II. – (Non modifié) Un projet de loi de ratification est déposé devant le Parlement dans un délai de deux mois à compter de la publication de chaque ordonnance.

Article 7 bis

Les V et VI de l’article 29 de la loi n° 2018‑32 du 22 janvier 2018 de programmation des finances publiques pour les années 2018 à 2022 ne sont pas applicables aux dépenses réelles de fonctionnement constatées dans le compte de gestion du budget principal au titre de lannée 2020 des collectivités territoriales et établissements publics de coopération intercommunale à fiscalité propre mentionnés aux trois premiers alinéas du I du même article 29.

Article 8

Les délais dans lesquels le Gouvernement a été autorisé à prendre par ordonnances, sur le fondement de l’article 38 de la Constitution, des mesures relevant du domaine de la loi sont prolongés de quatre mois, lorsqu’ils n’ont pas expiré à la date de publication de la présente loi.

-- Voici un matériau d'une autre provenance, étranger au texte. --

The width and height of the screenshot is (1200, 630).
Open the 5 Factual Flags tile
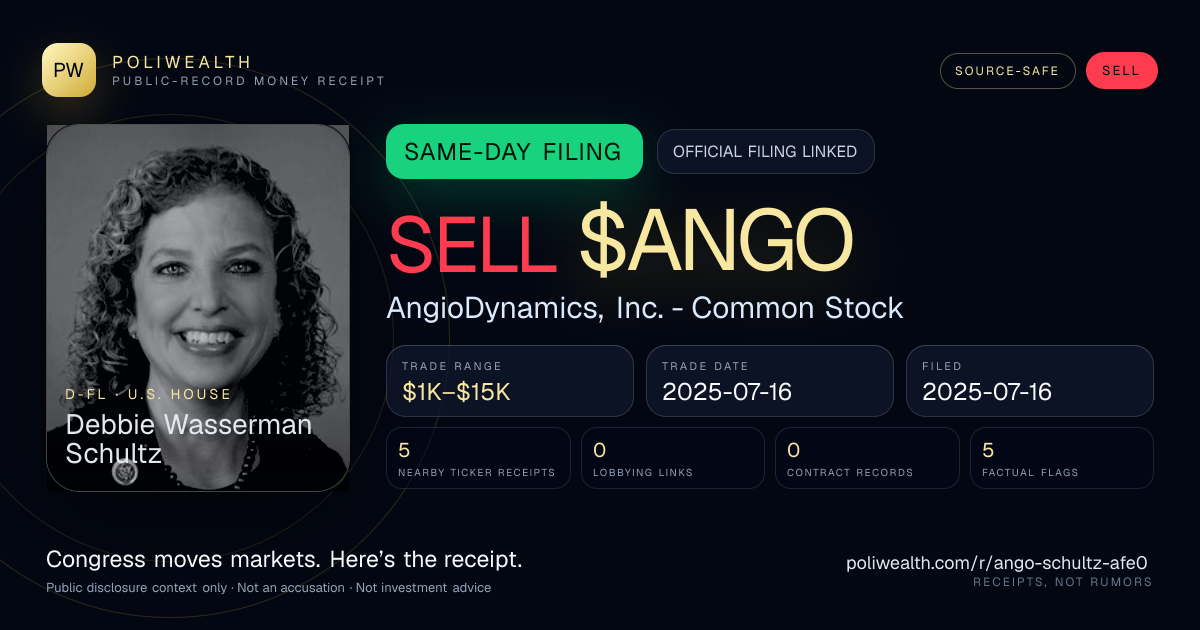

Les délais fixés pour le dépôt de projets de loi de ratification d’ordonnances publiées avant la date de publication de la présente loi sont prolongés de quatre mois, lorsqu’ils n’ont pas expiré à cette date.

Article 9

Les mandats, échus depuis le 15 mars 2020 ou qui viendraient à l’être avant le 31 juillet 2020, des présidents, des directeurs et des personnes qui, quel que soit leur titre, exercent la fonction de chef d’établissement dans des établissements relevant du titre Ier du livre VII du code de l’éducation ainsi que ceux des membres des conseils de ces établissements sont prolongés jusqu’à une date fixée par arrêté du ministre chargé de l’enseignement supérieur, et au plus tard jusqu’au 1er janvier 2021. Ces dispositions ne s’appliquent pas lorsque les élections permettant le renouvellement de ces conseils se sont tenues avant la date de promulgation de la présente loi.

Article 10

Dans les conditions prévues à l’article 38 de la Constitution, le Gouvernement est autorisé, dans un délai d’un mois à compter de la publication de la présente loi, à prendre par ordonnances toute mesure relevant du domaine de la loi afin de prolonger la durée de validité des visas de long séjour, titres de séjour, autorisations provisoires de séjour, récépissés de demande de titre de séjour ainsi que des attestations de demande d’asile qui ont expiré entre le 16 mars et le 15 mai 2020, dans la limite de cent quatre‑vingts jours. Un projet de loi de ratification est déposé devant le Parlement dans un délai de deux mois à compter de la publication de chaque ordonnance.

Article 11

À titre exceptionnel, le délai d’exploitation prévu à l’article L. 231‑1 du code du cinéma et de l’image animée ainsi que les délais fixés par accord professionnel dans les conditions mentionnées aux articles L. 232‑1 et L. 233‑1 du même code peuvent être réduits par décision du président du Centre national du cinéma et de l’image animée en ce qui concerne les œuvres cinématographiques qui faisaient encore l’objet d’une exploitation en salles de spectacles cinématographiques au 14 mars 2020.

TITRE IV

Contrôle parlementaire

Article 12

Pour les commissions d’enquête constituées avant la publication de la présente loi et dont le rapport n’a pas encore été déposé, le délai mentionné à la deuxième phrase du dernier alinéa du I de l’article 6 de l’ordonnance n° 58‑1100 du 17 novembre 1958 relative au fonctionnement des assemblées parlementaires est porté à huit mois, sans que leur mission puisse se poursuivre au delà du 30 septembre 2020.

Article 13

I. – À la demande de l’Assemblée nationale ou du Sénat, les autorités administratives communiquent toute mesure prise ou mise en œuvre en application de la présente loi.

II.  LAssemblée nationale et le Sénat peuvent requérir toute information complémentaire en ce qui concerne le contrôle et l’évaluation de ces mesures ainsi que les conséquences sanitaires de l’épidémie de covid‑19.